QUOTE(GlassBeadGame @ Sat 13th October 2007, 3:59pm)
QUOTE(JohnA @ Sat 13th October 2007, 3:55pm)
QUOTE(GlassBeadGame @ Sat 13th October 2007, 10:26pm)
QUOTE(nobs @ Sat 13th October 2007, 3:10pm)
Examining all the evidence, Berlet's association with the Chicago Area Stalinist Association probably
should not be interpreted in that type of ideological context. After the Russian Wheat Deal of 1973, Soviet commodity traders, that is to say the KGB, became very active in Chicago Commodity markets. Here we need to reexamine the activities of other friends of Berlet who got filthy stinking rich on Chicago Commodity markets in the 1980s (remember, for example, how the Soviets manuipualted the price of gold in 1980 when it shot up to $875 per oz from about a $320 base after the Soviets invaded Afghanistan. Coincidentlally, the Soviets were the worlds second largest gold producer and seller as price floated inadvertantly high for much of the 1980s). This is where
Berlet's financial angel,
Richard Dennis comes back in the picture.
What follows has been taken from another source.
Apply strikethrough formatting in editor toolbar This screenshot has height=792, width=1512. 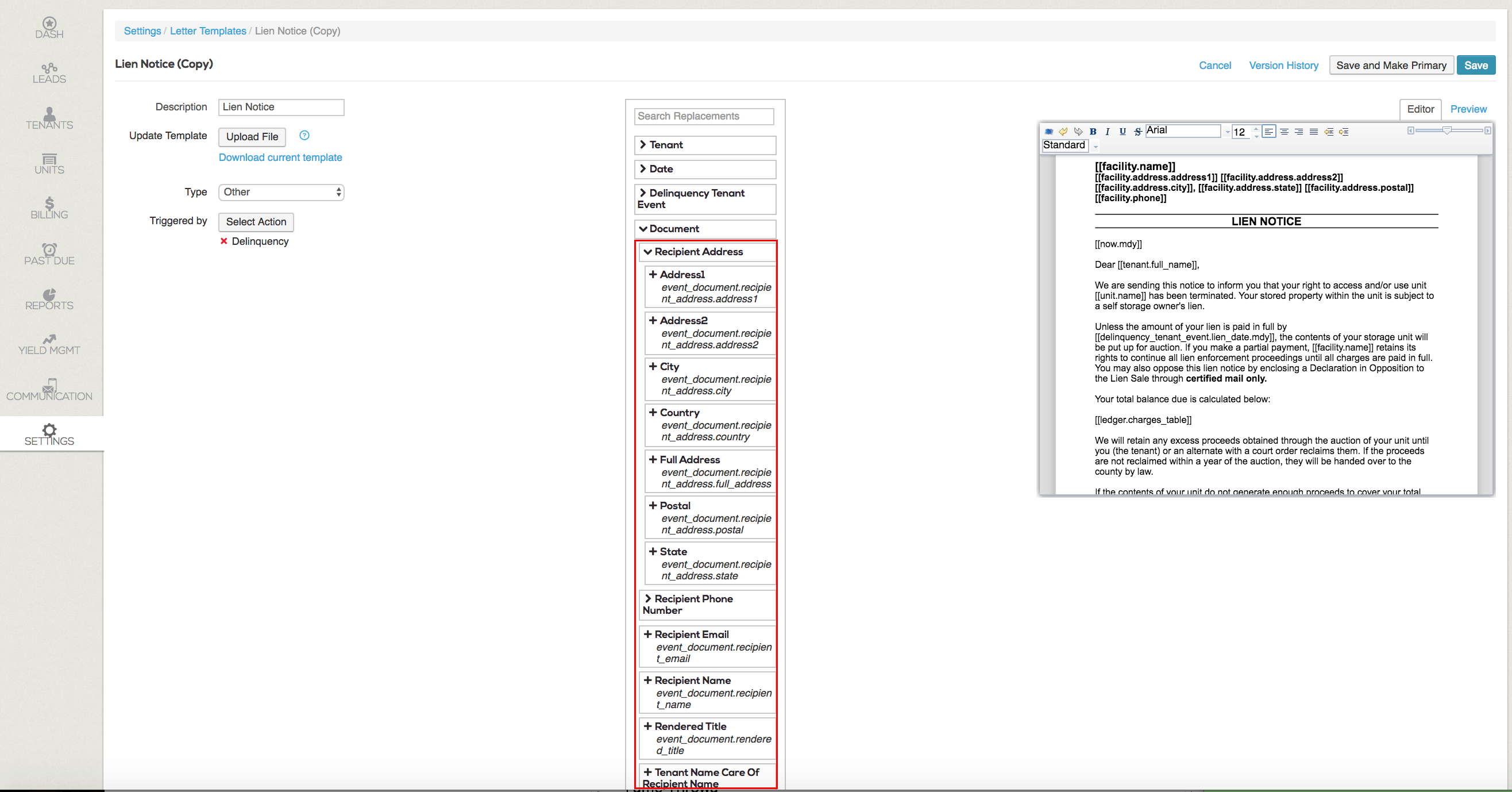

Then we have Berlet's longtime association with the commie rag,
Guardian whom Wilfred Burchett wrote for in the 1950s in between coercing confessions from American POWs during the Korean War. Oddly, Berlet stopped writing for
Guardian about three months before it, and the Soviet Union, both went out of existence when Gorbachev pulled the plug in 1992.
The problem with Berlet is not his leftism. There are good and bad people on the left like everywhere else. I don't have any problem with Berlet's resume or affiliations (although the Hoxha thing is pretty iconoclastic or splinter Maoist.) In fact we have traveled some of the same roads. Berlet's greatest evil as far as I can tell has been directed at other leftists, especially those who he has unfairly smeared as anti-Semites, often for nothing more than seeking justice for Muslims. I would be interested in hearing more concerning the options traders possible funding of his activities. I think it might be a full blown case of an outright sale out after have his ideological rug pulled out from under him. This would make him a very unpleasant person indeed.
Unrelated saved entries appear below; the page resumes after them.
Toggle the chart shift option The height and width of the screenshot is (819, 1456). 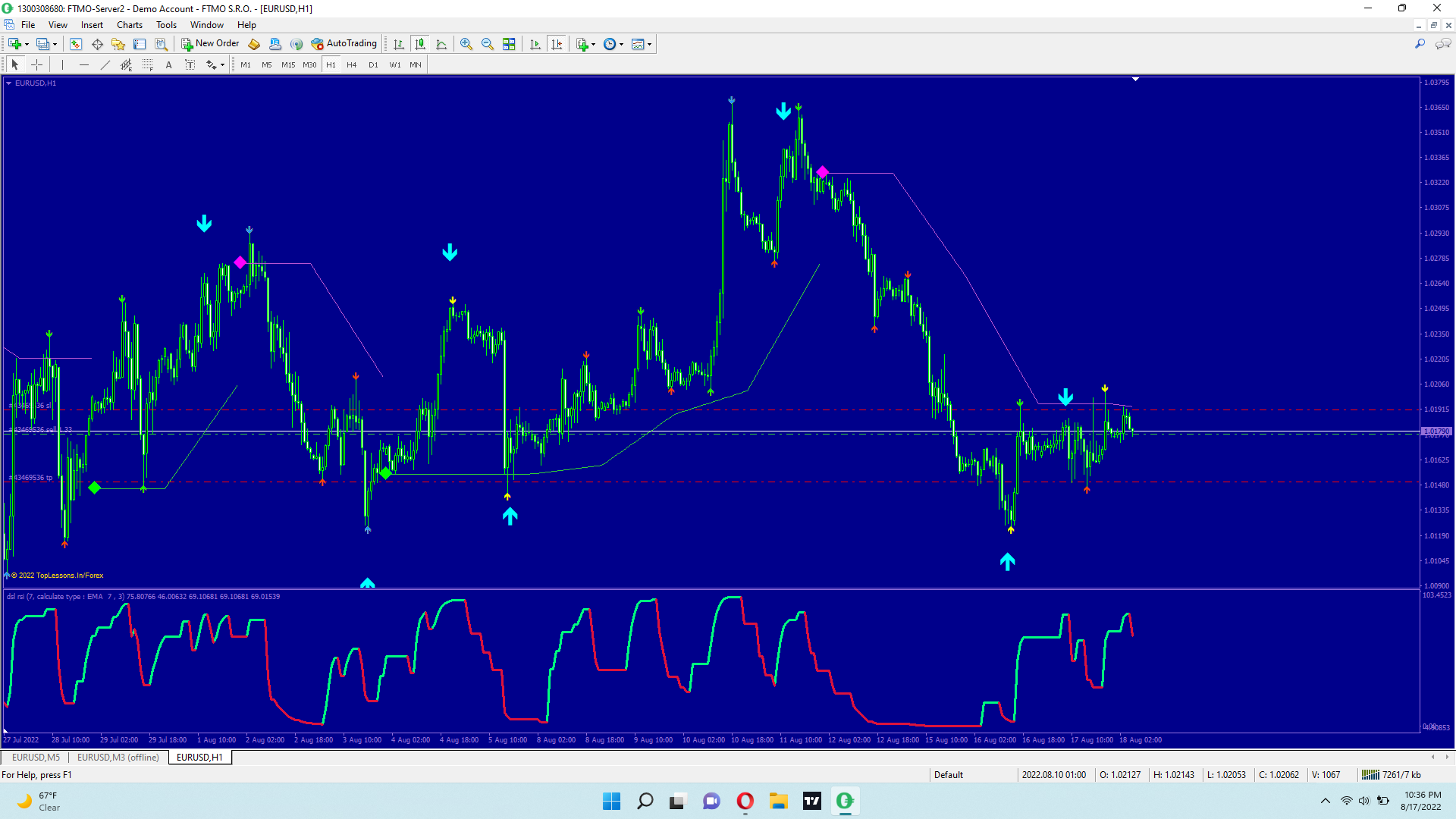pyautogui.click(x=557, y=44)
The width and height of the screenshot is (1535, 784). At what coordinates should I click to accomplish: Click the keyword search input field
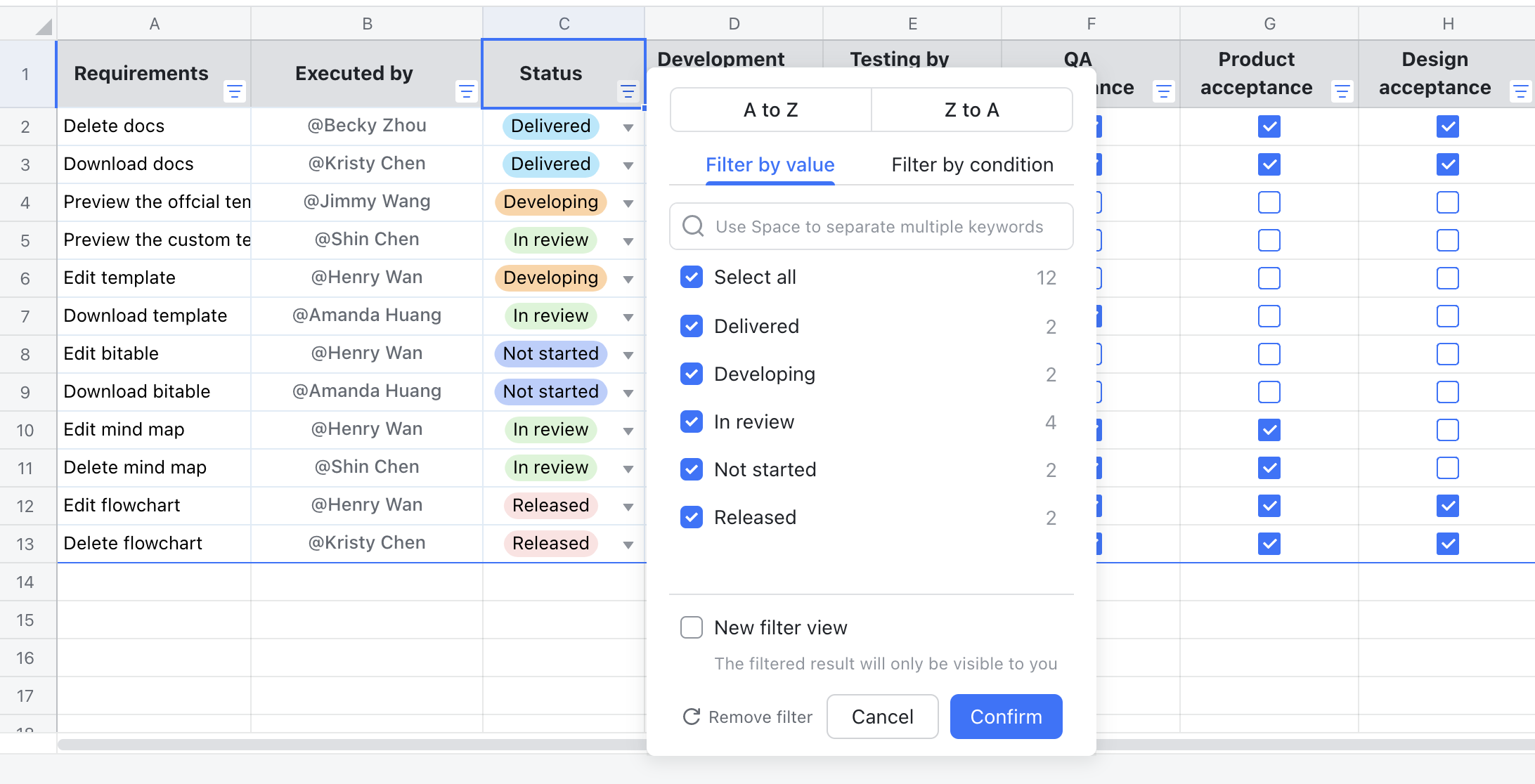click(879, 227)
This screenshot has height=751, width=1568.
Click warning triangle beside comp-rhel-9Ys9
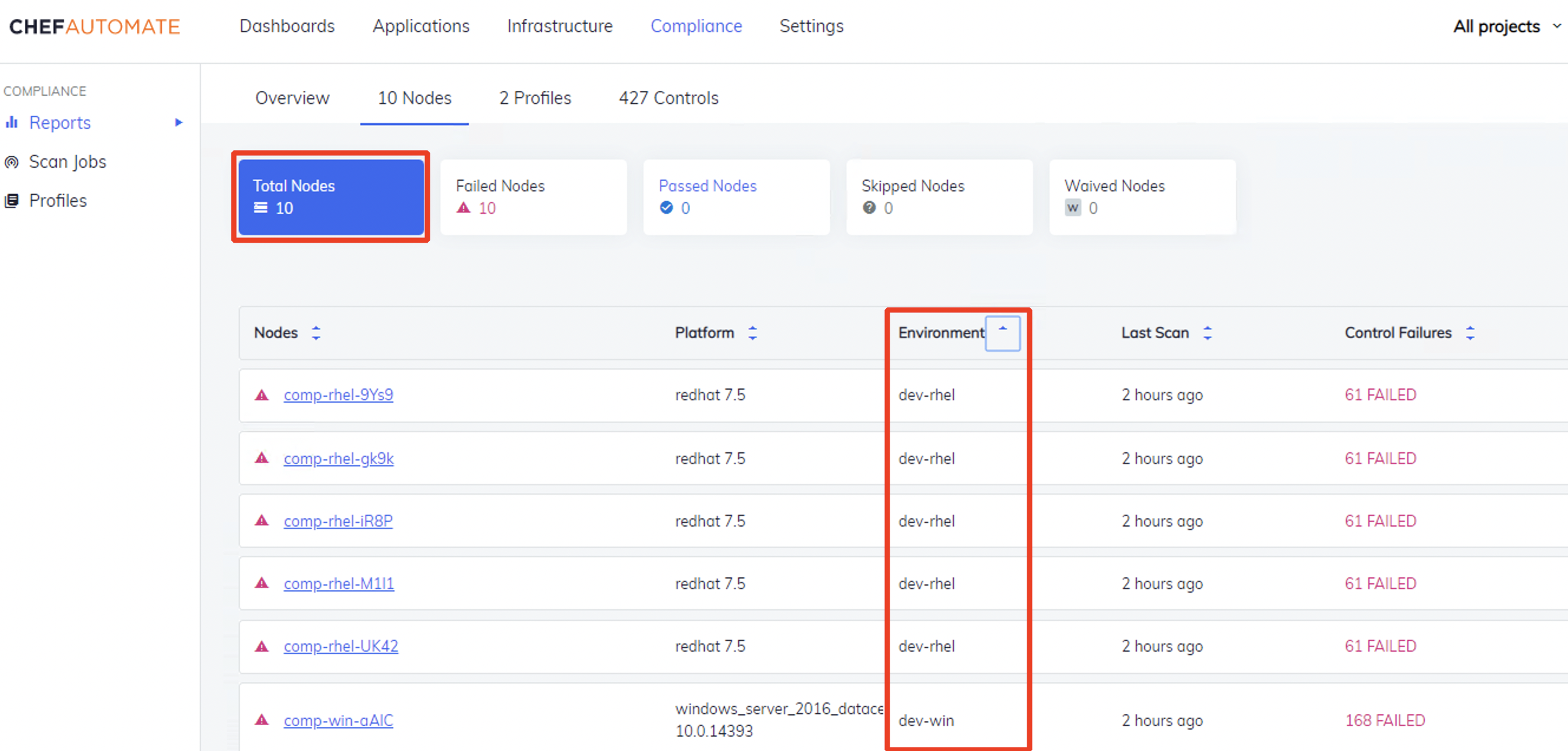click(262, 395)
My point is that Chip is no liberal.
I think back when he had honest politics he was left of liberal. I doubt he has any principled beliefs at this time.
Laird Wilcox, according to the peer reviewed
Military Law Review is one of the "foremost experts on extremism," writes this of PRA & its Senior Researcher:
QUOTE
Guidestar, the internet search service of
Philanthropic Research, Inc., lists Political Research Associates as follows:
"PRA is a research center that analyzes information on anti-democratic movements and trends and publishes materials that explain their ideologies, strategies, agendas, financing and links to each other."
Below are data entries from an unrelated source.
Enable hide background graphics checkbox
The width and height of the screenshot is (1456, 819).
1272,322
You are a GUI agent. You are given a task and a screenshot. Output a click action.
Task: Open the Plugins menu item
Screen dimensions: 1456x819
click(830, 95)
What this description leaves out is the heavy radical left agenda of PRA itself, including the fact that those "anti-democratic" movements fail to include Marxist-Leninist and extreme leftist movements
unless they are in sectarian dispute with PRA.
Source:
Laird Wilcox,
The Watchdogs: A Close Look at Anti-Racist "Watchdog" Groups, Second Edition, Part 2, Chapter Four: Political Research Associates, A Study in "Links and ties," Editorial Research Service, 1999, pgs. 20 - 21. ISBN 0-993592-96-5.
"Sectarian dispute" is the best way to describe it.
Right Woos Left is Berlet's call for ideological clarity, and the controversy Berlet started on Brandt's board was an open manifestation of that dispute.
QUOTE(WhispersOfWisdom @ Sat 13th October 2007, 4:34pm)
gold peaked in and around 1980 at approximately $800 per the troy oz. It then declined for the next 20 years. (Very quickly (actually) in the early 1980's to around $300 per ounce.) It became free to trade in the late 1970's and moved in sinc with inflation and oil and the commodity bull market of the 1970's, as well as, the last major decline in the U.S. dollar.
Political turmoil can be cited as a partial cause for gold as a "hedge," however, it has never worked as any such thing. For nearly 20 years people have lost money owning gold.
Gold floated in the $500-600 range for at least three years after 1980, largely because Soviet/KGB buyers and sellers worldwide manipulated the price, playing both sides of the market, bidding the price back up when it sunk to about $450, and unloading again around $600. True, most people lost money; the only people who made money was Brezhnez/Chernyenko/Andropov, et al, trying to keep the USSR aloat, and people like Berlet's buddy Richard Dennis. Jimbo Wales it appears, is a protege of Richard Dennis's book.
The political turmoil you cite was manufactured in the Kremlin.